Summary: Guest blogger, James O’Neill, discusses using Windows PowerShell to build a query to search the Windows Index. Microsoft Scripting Guy, Ed Wilson, is here. Today is Part One of three blogs written by guest blogger, James O’Neill. James O’Neill was born in the 1960s and used his first Microsoft product in the 1970s (and has been trying to stop ever since.) He obtained a degree in Computer
Science in the 1980s and spent most of the 1990s running an IT training company. From 2000 to 2010 he worked for Microsoft in his native England,
finishing as the evangelist for Windows platform, where he discovered PowerShell. He’s probably best known in the PowerShell community for his
library to manage Hyper-V on Windows Server 2008/2008-R2. .

Note I have two Weekend Scripter blogs where I discuss querying the Windows Search Index. The first is Querying the Windows Search Index, and the second is Using the Windows Search Index to Find Specific Files. Both of these blogs use COM-based ADO to do the query instead of using the .NET Framework classes that are used by James. The blogs provide a good background for James’ series. Take it away, James… I have spent some time developing and honing a Windows PowerShell function that gets information from the Windows Index, which is the technology behind the search that is integrated into Windows Explorer in Windows 7 and Windows Vista. The Windows Index can be queried by using SQL, and my function builds the SQL query from user input, executes it, and receives rows of data for all the matching items. Today, I’m going to explore the query process. Part Two will look at making user input easier (I don’t want to make understanding SQL a prerequisite for using the function). In Part Three, I will look at why rows of data are not the best thing for the function to return and what the alternatives might be. We will look at how at how the query is built in a moment. For now, please accept a ready-to-run query that is stored in the variable $SQL. Then it only takes a few lines of Windows PowerShell to prepare and run the query as shown here.

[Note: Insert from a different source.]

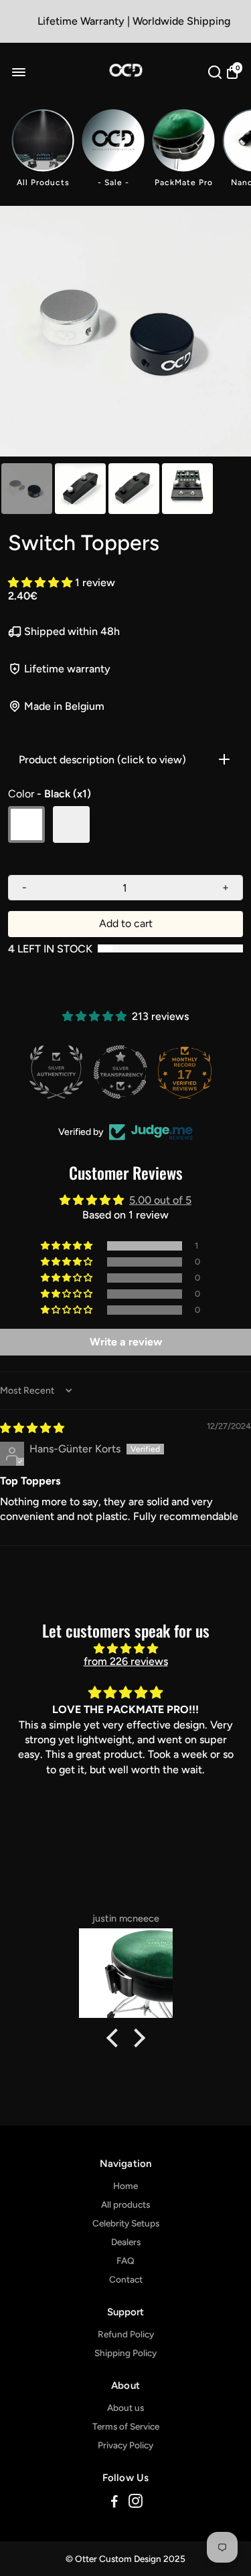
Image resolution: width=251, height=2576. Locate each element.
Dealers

$Provider=”Provider=Search.CollatorDSO;Extended Properties=’Application=Windows’;”

$adapter = new-object system.data.oledb.oleDBDataadapter -argument $sql, $Provider

$ds = new-object system.data.dataset

if ($adapter.Fill($ds)) { $ds.Tables[0] } The data is fetched by using the oleDBDataAdapter and DataSet objects. The adapter is created by specifying a “provider” (which says where the data will come from) and a SQL statement (which says what is being requested). The query is run when the adapter is told to fill the dataset. The .fill() method returns a number that indicates how many data rows were returned by the query. If this is non-zero, my function returns the first table in the dataset. Windows PowerShell sees each data row in the table as a separate object, and these objects have a property for each of the table’s columns. So a search might return something like this:

SYSTEM.ITEMNAME : DIVE_1771+.JPG

SYSTEM.ITEMURL : file:C:/Users/James/pictures/DIVE_1771+.JPG

SYSTEM.FILEEXTENSION : .JPG

SYSTEM.FILENAME : DIVE_1771+.JPG

SYSTEM.FILEATTRIBUTES : 32

SYSTEM.FILEOWNER : InspironJames

SYSTEM.ITEMTYPE : .JPG

SYSTEM.ITEMTYPETEXT : JPEG Image

SYSTEM.KINDTEXT : Picture

SYSTEM.KIND : {picture}

SYSTEM.MIMETYPE : image/jpeg

SYSTEM.SIZE : 971413 There are lots of fields to choose from, so the list might be longer. The SQL query to produce it looks something like this:

SELECT System.ItemName, System.ItemUrl, System.FileExtension, System.FileName, System.FileAttributes, System.FileOwner, System.ItemType, System.ItemTypeText , System.KindText, System.Kind, System.MIMEType, System.Size

FROM SYSTEMINDEX

WHERE System.Keywords = ‘portfolio’ AND Contains(*,’stingray’) In the finished version of the function, the SELECT clause has 60 or so fields. The FROM and WHERE clauses might be more complicated than in the example, and an ORDER BY clause might be used to sort the data. The clauses are built by using parameters that are declared in my function like this:

Param ( [Alias(“Where”,”Include”)][String[]]$Filter ,

[Alias(“Sort”)][String[]]$orderby,

[Alias(“Top”)][String[]]$First,

[String]$Path,

[Switch]$Recurse

) In my functions, I try to use names that are already used in Windows PowerShell. So here I use -Filter and -First, but I also define aliases for SQL terms like WHERE and TOP. These parameters build into the complete SQL statement, starting with the SELECT clause which uses –First.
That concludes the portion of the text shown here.